Peringatan World Pharmacist Day 2024
Latar belakang sejarah World Pharmacist Day
Hari Apoteker Sedunia diperingati setiap tanggal 25 September. Perayaan ini digagas oleh Federasi Farmasi Internasional (FIP) pada tahun 2009 dalam sebuah konferensi di Istanbul, Turki. Tujuan utama dari perayaan ini adalah untuk meningkatkan kesadaran masyarakat akan peran penting apoteker dalam menjaga kesehatan masyarakat.

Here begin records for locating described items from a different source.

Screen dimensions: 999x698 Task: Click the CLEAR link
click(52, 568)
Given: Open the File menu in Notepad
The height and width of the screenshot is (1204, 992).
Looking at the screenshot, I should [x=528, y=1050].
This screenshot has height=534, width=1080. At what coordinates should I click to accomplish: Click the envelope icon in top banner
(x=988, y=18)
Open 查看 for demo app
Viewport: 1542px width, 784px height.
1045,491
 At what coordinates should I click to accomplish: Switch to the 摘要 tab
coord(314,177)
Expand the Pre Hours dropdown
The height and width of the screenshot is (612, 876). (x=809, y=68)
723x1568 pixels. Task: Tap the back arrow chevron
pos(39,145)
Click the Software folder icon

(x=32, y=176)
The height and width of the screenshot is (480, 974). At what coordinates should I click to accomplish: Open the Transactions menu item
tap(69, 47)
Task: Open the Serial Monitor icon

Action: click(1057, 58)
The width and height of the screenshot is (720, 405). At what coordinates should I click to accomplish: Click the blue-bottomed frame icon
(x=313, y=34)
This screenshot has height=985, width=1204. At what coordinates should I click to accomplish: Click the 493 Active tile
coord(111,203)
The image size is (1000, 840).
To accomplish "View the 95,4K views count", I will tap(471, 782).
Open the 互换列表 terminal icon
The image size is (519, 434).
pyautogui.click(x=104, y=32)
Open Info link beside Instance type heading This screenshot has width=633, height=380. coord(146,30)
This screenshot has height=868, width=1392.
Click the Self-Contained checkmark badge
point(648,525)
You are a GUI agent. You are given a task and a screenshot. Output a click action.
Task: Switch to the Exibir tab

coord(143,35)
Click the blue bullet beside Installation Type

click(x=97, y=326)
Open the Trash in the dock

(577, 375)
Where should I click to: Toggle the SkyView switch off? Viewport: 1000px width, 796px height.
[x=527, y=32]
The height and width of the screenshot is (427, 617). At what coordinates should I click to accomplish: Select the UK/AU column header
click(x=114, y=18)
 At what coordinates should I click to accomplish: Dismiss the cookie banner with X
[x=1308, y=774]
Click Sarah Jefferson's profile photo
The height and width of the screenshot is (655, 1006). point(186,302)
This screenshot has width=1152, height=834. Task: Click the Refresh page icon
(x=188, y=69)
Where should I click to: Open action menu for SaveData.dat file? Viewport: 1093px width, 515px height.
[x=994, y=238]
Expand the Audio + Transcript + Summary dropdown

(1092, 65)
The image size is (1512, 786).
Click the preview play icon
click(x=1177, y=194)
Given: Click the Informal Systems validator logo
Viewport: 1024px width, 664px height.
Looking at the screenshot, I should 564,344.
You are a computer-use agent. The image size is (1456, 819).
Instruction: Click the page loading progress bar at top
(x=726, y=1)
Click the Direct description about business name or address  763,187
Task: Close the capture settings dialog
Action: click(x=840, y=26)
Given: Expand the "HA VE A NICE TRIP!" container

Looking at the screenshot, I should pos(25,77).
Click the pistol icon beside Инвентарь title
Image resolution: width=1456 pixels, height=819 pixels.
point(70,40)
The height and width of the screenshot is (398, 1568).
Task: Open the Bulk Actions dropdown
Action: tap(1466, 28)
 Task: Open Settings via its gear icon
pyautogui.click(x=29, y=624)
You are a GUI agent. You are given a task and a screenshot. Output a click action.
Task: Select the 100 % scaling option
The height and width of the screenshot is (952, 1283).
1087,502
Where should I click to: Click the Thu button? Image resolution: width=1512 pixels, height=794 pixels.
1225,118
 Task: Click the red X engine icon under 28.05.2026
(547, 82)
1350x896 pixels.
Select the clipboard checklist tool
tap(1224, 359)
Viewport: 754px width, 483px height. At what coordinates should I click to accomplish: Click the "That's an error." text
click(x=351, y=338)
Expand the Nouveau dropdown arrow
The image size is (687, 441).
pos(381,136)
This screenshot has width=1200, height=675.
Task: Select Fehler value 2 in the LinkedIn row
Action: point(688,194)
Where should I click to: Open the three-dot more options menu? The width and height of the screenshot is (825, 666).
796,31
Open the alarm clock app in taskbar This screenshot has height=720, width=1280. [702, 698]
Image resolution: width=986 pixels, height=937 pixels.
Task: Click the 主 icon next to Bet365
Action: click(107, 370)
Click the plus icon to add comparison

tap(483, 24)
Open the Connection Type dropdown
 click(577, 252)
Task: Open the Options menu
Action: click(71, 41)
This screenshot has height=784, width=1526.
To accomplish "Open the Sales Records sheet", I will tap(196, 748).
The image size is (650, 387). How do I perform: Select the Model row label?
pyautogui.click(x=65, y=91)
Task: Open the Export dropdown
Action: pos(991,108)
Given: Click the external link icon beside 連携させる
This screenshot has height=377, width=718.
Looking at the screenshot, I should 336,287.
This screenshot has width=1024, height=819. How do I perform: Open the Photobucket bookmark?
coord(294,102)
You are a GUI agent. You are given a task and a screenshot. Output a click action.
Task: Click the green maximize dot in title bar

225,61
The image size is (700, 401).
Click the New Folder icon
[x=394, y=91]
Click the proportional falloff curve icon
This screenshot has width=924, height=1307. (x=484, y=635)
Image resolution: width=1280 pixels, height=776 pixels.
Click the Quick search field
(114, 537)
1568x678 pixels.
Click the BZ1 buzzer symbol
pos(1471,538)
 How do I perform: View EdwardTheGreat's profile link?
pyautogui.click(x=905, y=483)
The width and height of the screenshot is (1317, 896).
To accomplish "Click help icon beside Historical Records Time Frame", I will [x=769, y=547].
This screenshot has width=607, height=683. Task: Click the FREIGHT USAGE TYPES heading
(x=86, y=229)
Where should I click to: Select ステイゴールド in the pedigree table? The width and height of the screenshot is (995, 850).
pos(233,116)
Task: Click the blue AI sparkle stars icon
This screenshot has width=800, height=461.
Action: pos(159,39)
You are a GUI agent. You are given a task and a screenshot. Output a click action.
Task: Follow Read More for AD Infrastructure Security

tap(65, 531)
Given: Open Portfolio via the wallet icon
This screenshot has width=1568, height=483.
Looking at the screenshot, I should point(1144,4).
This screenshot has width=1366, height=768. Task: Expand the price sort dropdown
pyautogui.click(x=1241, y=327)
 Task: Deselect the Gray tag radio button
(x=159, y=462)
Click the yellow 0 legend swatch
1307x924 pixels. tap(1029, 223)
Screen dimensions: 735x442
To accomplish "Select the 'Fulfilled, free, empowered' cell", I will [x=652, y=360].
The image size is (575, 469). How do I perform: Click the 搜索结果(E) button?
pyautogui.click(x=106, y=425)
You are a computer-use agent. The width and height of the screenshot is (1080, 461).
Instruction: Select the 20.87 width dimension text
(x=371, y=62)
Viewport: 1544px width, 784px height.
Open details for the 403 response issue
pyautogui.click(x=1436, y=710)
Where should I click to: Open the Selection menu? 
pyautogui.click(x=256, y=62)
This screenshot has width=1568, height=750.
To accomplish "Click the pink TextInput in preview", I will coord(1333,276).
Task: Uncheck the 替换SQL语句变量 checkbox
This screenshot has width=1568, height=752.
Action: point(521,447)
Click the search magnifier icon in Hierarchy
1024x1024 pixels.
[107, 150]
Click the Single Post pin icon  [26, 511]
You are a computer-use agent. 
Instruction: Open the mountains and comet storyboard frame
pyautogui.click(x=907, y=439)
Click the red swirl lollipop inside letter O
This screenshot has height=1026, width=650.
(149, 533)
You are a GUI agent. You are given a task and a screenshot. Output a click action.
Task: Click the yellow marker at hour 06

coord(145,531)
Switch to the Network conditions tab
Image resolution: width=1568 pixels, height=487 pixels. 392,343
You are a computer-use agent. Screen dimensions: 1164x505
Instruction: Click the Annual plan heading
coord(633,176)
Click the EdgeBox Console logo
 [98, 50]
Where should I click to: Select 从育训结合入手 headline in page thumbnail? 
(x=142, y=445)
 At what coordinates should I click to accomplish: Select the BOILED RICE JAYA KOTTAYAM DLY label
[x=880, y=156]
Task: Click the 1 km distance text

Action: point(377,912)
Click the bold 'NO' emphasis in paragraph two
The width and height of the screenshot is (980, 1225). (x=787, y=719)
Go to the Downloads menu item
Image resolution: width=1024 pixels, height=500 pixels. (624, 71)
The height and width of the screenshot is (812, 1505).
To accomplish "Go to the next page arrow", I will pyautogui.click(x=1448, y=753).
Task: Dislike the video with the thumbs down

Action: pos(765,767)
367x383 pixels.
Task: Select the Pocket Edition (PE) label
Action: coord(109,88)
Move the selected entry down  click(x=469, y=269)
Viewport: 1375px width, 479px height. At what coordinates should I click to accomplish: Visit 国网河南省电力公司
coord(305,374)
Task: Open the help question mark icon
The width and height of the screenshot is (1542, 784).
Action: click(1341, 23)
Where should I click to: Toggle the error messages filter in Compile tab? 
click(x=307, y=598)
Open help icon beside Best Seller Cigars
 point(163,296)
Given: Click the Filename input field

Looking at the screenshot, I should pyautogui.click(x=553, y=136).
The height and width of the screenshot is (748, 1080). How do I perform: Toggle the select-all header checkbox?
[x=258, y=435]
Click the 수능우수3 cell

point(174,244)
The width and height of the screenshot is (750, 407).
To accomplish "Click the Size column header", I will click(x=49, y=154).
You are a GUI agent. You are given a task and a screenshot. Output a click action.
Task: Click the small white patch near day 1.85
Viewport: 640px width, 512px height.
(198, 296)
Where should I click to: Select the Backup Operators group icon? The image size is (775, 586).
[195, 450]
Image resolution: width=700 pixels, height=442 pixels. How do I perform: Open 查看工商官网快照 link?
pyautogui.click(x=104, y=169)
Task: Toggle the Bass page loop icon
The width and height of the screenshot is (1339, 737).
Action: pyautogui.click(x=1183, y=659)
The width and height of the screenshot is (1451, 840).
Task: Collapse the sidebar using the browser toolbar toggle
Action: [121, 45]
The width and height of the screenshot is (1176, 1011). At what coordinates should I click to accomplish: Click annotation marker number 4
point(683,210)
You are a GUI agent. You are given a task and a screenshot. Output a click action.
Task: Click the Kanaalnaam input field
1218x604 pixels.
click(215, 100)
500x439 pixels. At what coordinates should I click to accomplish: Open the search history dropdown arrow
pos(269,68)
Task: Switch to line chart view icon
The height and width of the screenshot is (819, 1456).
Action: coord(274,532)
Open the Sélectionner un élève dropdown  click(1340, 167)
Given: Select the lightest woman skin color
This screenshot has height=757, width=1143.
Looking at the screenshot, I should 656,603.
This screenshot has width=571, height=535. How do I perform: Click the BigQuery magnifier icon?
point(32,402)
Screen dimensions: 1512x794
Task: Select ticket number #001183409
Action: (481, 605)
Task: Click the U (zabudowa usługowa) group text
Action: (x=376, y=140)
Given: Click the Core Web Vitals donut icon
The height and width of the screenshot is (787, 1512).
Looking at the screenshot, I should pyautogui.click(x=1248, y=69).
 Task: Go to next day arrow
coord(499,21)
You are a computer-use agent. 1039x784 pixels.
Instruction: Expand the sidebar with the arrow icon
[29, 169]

Pemilihan tanggal 25 September sebagai Hari Apoteker Sedunia memiliki makna khusus. Tanggal tersebut bertepatan dengan hari berdirinya FIP, yaitu pada tanggal 25 September 1912. Dengan demikian, perayaan Hari Apoteker Sedunia sekaligus menjadi bentuk penghormatan terhadap organisasi yang telah banyak berkontribusi bagi perkembangan profesi farmasi di dunia.
Tema untuk Hari Apoteker Sedunia 2024
Tema Hari Apoteker Sedunia (WPD) 2024 adalah “Apoteker: Memenuhi Kebutuhan Kesehatan Global,” yang menyoroti peran penting apoteker dalam kesehatan masyarakat. Tema ini berfungsi sebagai pengingat akan pentingnya apoteker dalam menyediakan layanan kesehatan penting bagi masyarakat di seluruh dunia. Dengan berfokus pada kebutuhan kesehatan global, tema ini menekankan perlunya apoteker untuk terlibat aktif dalam promosi kesehatan, pencegahan penyakit, dan manajemen pengobatan, sehingga berkontribusi pada hasil kesehatan yang lebih baik bagi pasien. Lebih jauh, tema ini mendorong kolaborasi di antara para profesional kesehatan untuk mengatasi tantangan kesehatan yang mendesak dan meningkatkan akses ke obat-obatan dan layanan penting.
Peran apoteker dalam perawatan kesehatan
Apoteker memainkan peran penting dalam perawatan dan keselamatan pasien, bertindak sebagai tenaga kesehatan yang mudah diakses yang menyediakan layanan penting bagi masyarakat. Keahlian mereka dalam manajemen pengobatan memungkinkan mereka untuk memastikan bahwa pasien menerima pengobatan, dosis, dan metode pemberian yang tepat, yang sangat penting untuk mencegah kesalahan pengobatan. Selain itu, apoteker sering melakukan tinjauan pengobatan dan sesi konseling pasien; interaksi ini dapat menghasilkan hasil kesehatan yang lebih baik dengan meningkatkan kepatuhan terhadap terapi yang diresepkan. Dengan melibatkan pasien secara aktif, apoteker dapat mengidentifikasi potensi interaksi obat dan kontraindikasi, sehingga menjaga kesehatan pasien. Pendekatan proaktif ini tidak hanya meningkatkan kemanjuran terapeutik tetapi juga secara signifikan mengurangi risiko kejadian obat yang merugikan, memperkuat peran apoteker sebagai pemain kunci dalam keselamatan perawatan kesehatan.
Kolaborasi dengan profesional layanan kesehatan lainnya merupakan aspek penting lainnya dari peran apoteker dalam layanan kesehatan. Apoteker bekerja sama dengan dokter, perawat, dan penyedia layanan kesehatan lainnya untuk menciptakan pendekatan yang komprehensif terhadap perawatan pasien. Kerja sama tim multidisiplin ini sangat penting untuk mengatasi masalah kesehatan yang kompleks dan memastikan bahwa pasien menerima perawatan holistik. Dengan berpartisipasi dalam perjanjian praktik kolaboratif, apoteker dapat menyediakan manajemen terapi pengobatan, imunisasi, dan pemeriksaan kesehatan, sehingga memperluas pengaruh mereka dalam manajemen kesehatan pasien. Lebih jauh, inisiatif seperti Hari Apoteker Sedunia mempromosikan kolaborasi ini, yang menciptakan peluang bagi apoteker untuk terlibat dengan masyarakat dan profesional kesehatan lainnya untuk meningkatkan kesadaran tentang pentingnya keamanan pengobatan dan praktik kesehatan yang efektif. Semangat kolaboratif ini pada akhirnya berkontribusi pada lingkungan yang lebih sehat dan hasil pasien yang lebih baik.